I refer readers to Peirce's Prolegomena to an Apology for Pragmaticism from 1906 which is reproduced in (Peirce 1967) 4.530 - 4.572 and (Carter 2020) for an explanation of what is involved in necessary reasoning.
Ferreirós has explained how ‘hypothesis’ was used in this sense also by Riemann and Hilbert around the 19th century. Ferreirós (2016) writes that Riemann took a ‘hypothesis’ to be a supposition stressing that it is neither certain nor evident.
The reference (CP 4.132) to Peirce’s writings is the standard abbreviation for the Collected Papers edited by Hartshorne and Weiss (Peirce 1967) volume 4 and paragraph 132.
The way I characterise the two types of mathematical activity resembles — and is to some extent inspired by — Hilbert’s axiomatic method (Hilbert 1918). The first, consisting of deriving consequences from hypotheses, corresponds to Hilbert’s progressive development of a field of knowledge. The second part, of determining the underlying assumptions of a theory is referred to as deepening the foundation.
Today we would say that the natural numbers are characterised by Peano’s axioms. But if we consider the history of the natural numbers, or numbers more generally, one can find many different ways that they have been conceived and treated. See Chemla et al. (forthcoming) for interesting perspectives on the history of numbers. Chemla et al. point out a number of implicit assumptions in previous works on the history of numbers. Among them are the tendency to tell linear stories and to see the development as an evolutionary process culminating in a given conception of numbers and corresponding system of signs. In the light of the many different treatments of numbers throughout time I find that it is apt to characterise as ‘hypothetical’ any particular (including the current) postulates on numbers.
NE IV refers to the New Elements volume IV edited by Carolyn Eisele (Peirce 1976).
I refrain from explaining what ‘truth’ means in this context. I assume that it is fairly uncontroversial to say that if I have a collection of five birds and a collection of three birds and the two collections are disjoint, then I have a total of eight birds. It is more difficult to give an account of what is meant by the truth of a general proposition of mathematics. Note that I give an account of what it means to be a real substance in mathematics. I do not claim that the truth value of a mathematical proposition depends on whether it is reducible to statements concerning physical objects or not.

....................

Required task a |
How many lines of the records below contain the string "should"? Give only the number.

The data |
....................

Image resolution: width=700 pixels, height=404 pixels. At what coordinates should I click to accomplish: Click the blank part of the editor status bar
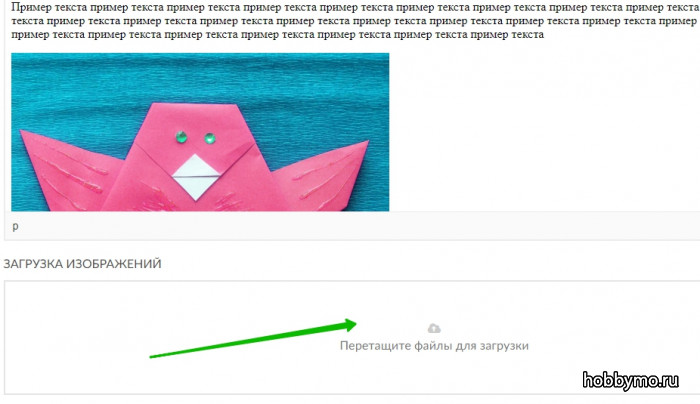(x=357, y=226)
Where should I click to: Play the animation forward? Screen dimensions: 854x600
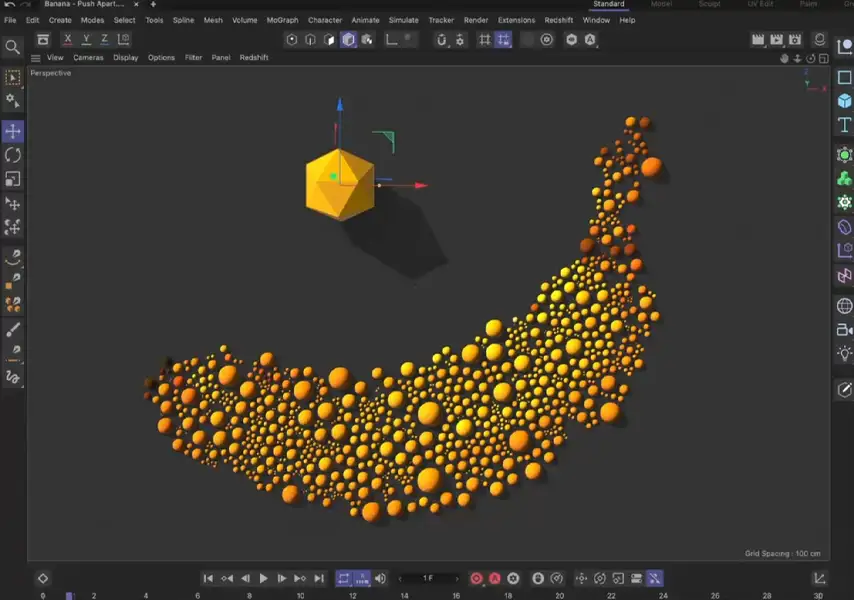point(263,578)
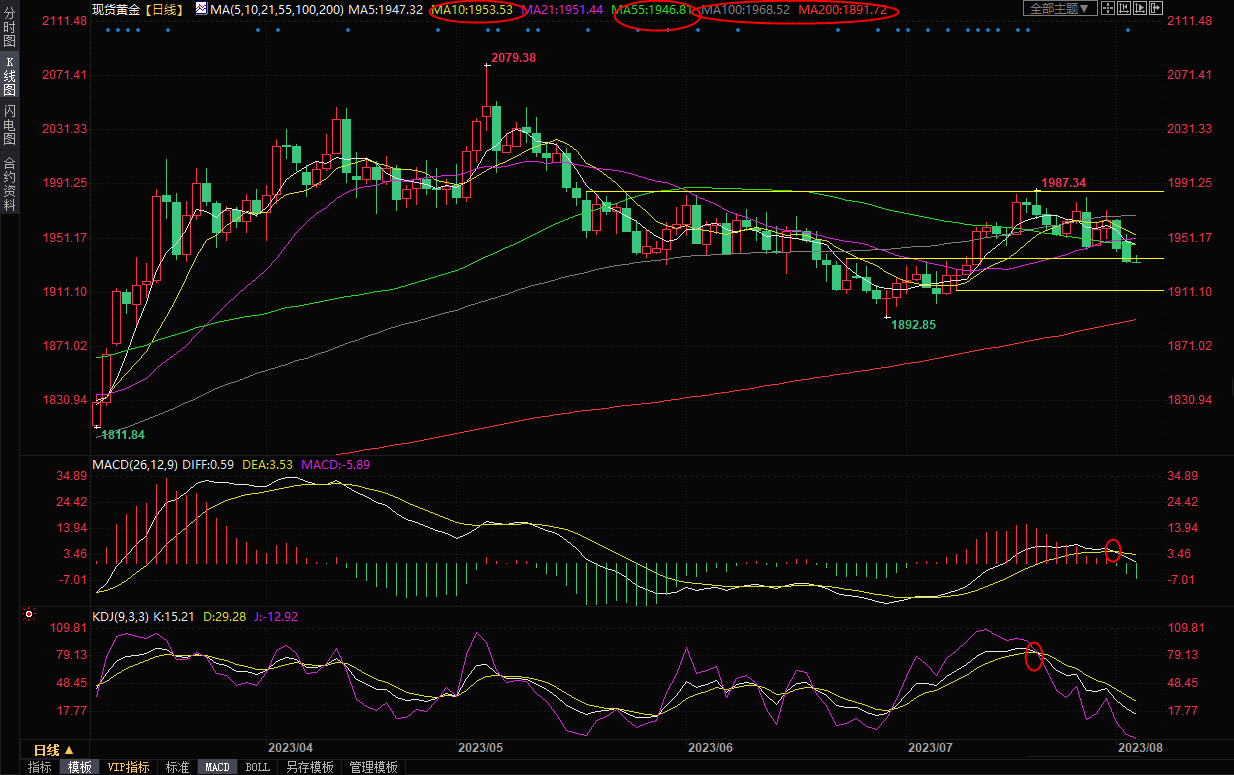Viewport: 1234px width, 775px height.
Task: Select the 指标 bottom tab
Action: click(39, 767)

....................

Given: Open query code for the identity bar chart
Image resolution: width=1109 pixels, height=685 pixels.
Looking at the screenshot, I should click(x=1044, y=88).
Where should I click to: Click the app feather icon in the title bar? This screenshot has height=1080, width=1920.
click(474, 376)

....................

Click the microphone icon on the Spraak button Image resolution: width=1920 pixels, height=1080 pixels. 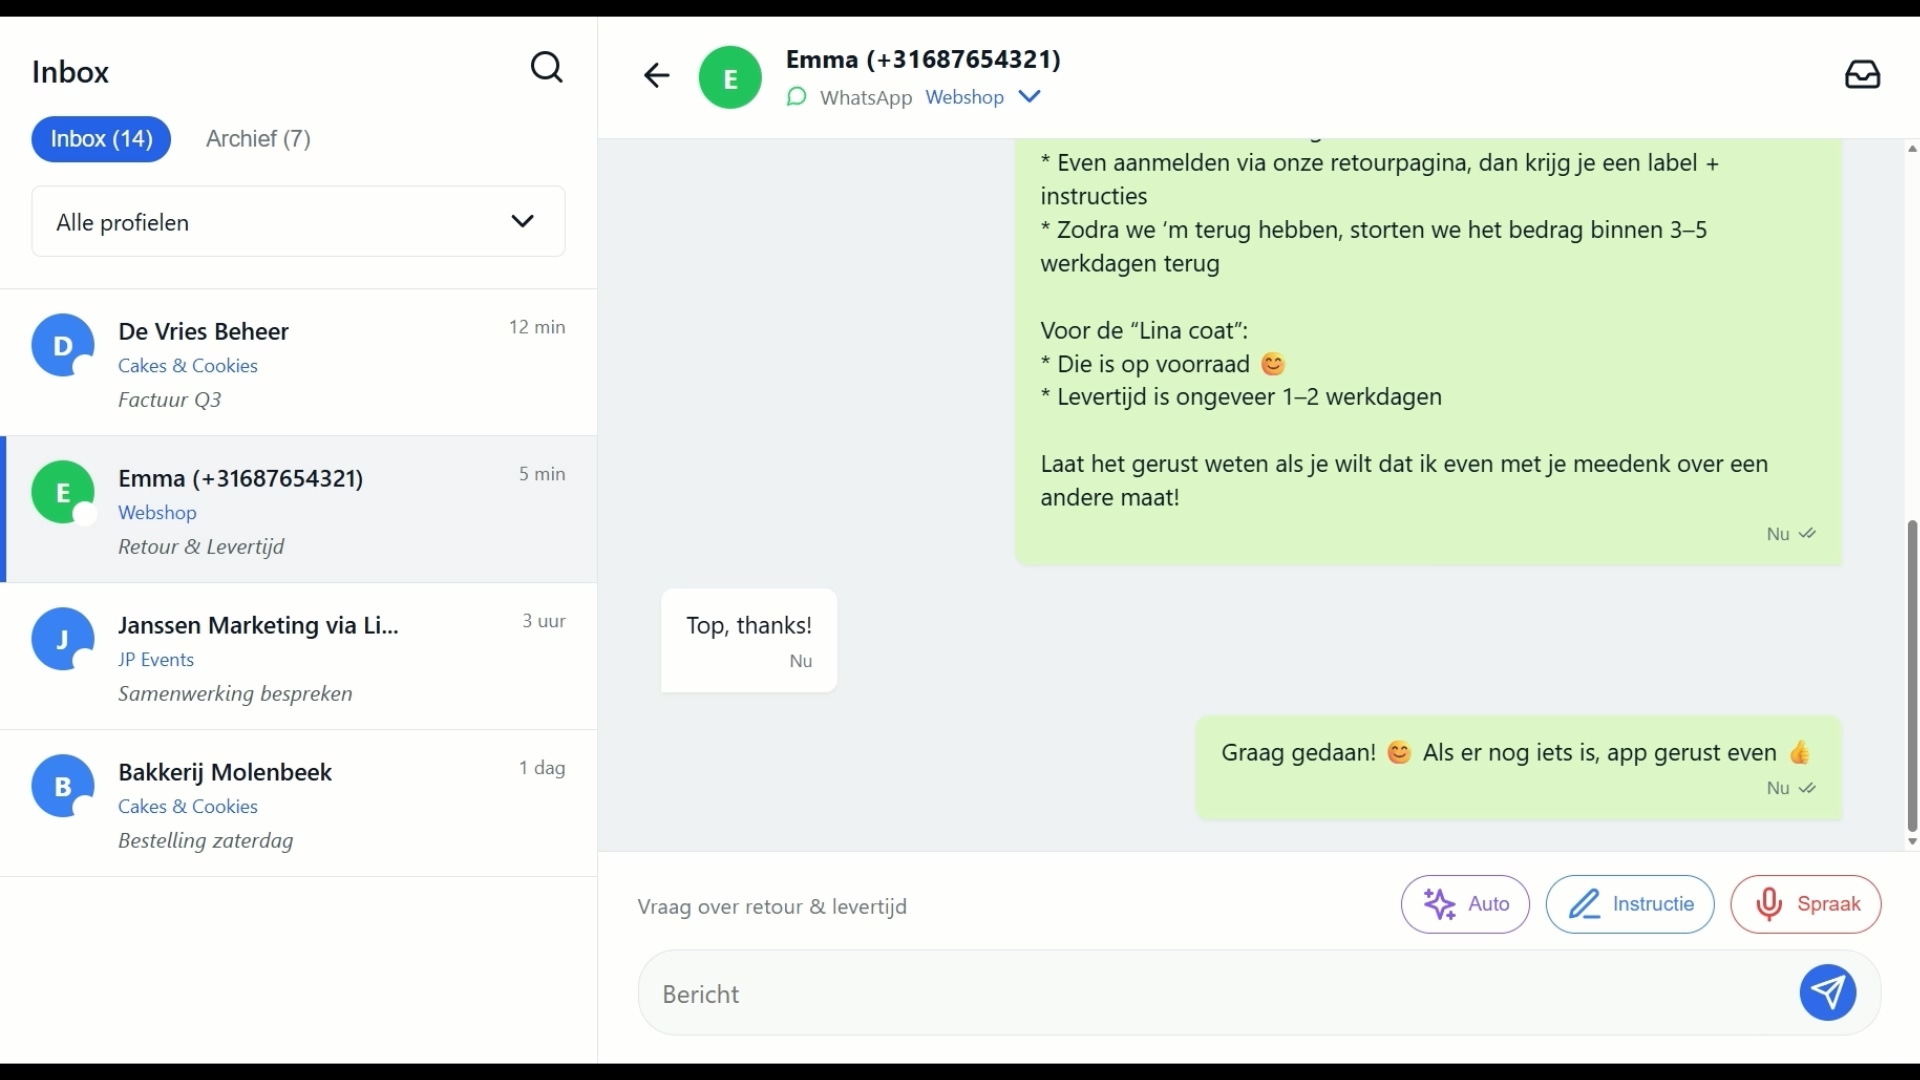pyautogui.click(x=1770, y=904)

....................

Required task b |
What does the text on mathematical hypotheses say in the stretch from "I refer readers" through "certain nor evident."? Quote it verbatim.

Task answer a |
4

Task answer b |
I refer readers to Peirce's Prolegomena to an Apology for Pragmaticism from 1906 which is reproduced in (Peirce 1967) 4.530 - 4.572 and (Carter 2020) for an explanation of what is involved in necessary reasoning.
Ferreirós has explained how ‘hypothesis’ was used in this sense also by Riemann and Hilbert around the 19th century. Ferreirós (2016) writes that Riemann took a ‘hypothesis’ to be a supposition stressing that it is neither certain nor evident.